◆ **TASK**
Word for word, retype each record shown below.
──────── INFORMATION SUPPLIED
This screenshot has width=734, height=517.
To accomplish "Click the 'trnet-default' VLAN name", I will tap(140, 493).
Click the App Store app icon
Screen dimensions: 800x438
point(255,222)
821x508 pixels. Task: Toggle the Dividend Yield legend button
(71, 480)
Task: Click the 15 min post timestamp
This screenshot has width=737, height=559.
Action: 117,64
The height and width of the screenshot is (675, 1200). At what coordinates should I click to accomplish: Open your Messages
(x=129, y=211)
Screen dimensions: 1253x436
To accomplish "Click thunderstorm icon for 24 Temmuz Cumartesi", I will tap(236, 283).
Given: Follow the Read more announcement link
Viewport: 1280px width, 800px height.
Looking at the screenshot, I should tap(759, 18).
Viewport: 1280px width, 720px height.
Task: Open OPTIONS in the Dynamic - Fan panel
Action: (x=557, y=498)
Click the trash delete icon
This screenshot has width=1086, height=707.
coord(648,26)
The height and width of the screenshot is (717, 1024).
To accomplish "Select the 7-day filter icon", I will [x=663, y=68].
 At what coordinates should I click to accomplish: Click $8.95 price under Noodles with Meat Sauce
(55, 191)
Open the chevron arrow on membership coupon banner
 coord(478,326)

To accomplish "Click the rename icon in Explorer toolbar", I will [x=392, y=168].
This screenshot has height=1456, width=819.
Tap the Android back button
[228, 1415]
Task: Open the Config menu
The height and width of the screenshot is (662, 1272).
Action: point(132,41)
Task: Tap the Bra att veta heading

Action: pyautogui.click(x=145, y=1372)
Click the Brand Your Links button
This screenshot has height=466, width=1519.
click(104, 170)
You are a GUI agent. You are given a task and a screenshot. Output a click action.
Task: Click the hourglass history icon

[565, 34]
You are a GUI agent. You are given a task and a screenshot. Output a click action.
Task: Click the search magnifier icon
────────────────
◆ **YOUR RESPONSE**
This screenshot has width=734, height=517.
To accomplish "Click the 'trnet-default' VLAN name", I will tap(140, 493).
Click the App Store app icon
Screen dimensions: 800x438
point(255,222)
821x508 pixels. Task: Toggle the Dividend Yield legend button
(71, 480)
Task: Click the 15 min post timestamp
This screenshot has width=737, height=559.
Action: 117,64
The height and width of the screenshot is (675, 1200). At what coordinates should I click to accomplish: Open your Messages
(x=129, y=211)
Screen dimensions: 1253x436
To accomplish "Click thunderstorm icon for 24 Temmuz Cumartesi", I will tap(236, 283).
Given: Follow the Read more announcement link
Viewport: 1280px width, 800px height.
Looking at the screenshot, I should tap(759, 18).
Viewport: 1280px width, 720px height.
Task: Open OPTIONS in the Dynamic - Fan panel
Action: (x=557, y=498)
Click the trash delete icon
This screenshot has width=1086, height=707.
coord(648,26)
The height and width of the screenshot is (717, 1024).
To accomplish "Select the 7-day filter icon", I will [x=663, y=68].
 At what coordinates should I click to accomplish: Click $8.95 price under Noodles with Meat Sauce
(55, 191)
Open the chevron arrow on membership coupon banner
 coord(478,326)

To accomplish "Click the rename icon in Explorer toolbar", I will [x=392, y=168].
This screenshot has height=1456, width=819.
Tap the Android back button
[228, 1415]
Task: Open the Config menu
The height and width of the screenshot is (662, 1272).
Action: point(132,41)
Task: Tap the Bra att veta heading

Action: pyautogui.click(x=145, y=1372)
Click the Brand Your Links button
This screenshot has height=466, width=1519.
click(104, 170)
You are a GUI agent. You are given a task and a screenshot. Output a click action.
Task: Click the hourglass history icon

[565, 34]
You are a GUI agent. You are given a task and a screenshot. Output a click action.
Task: Click the search magnifier icon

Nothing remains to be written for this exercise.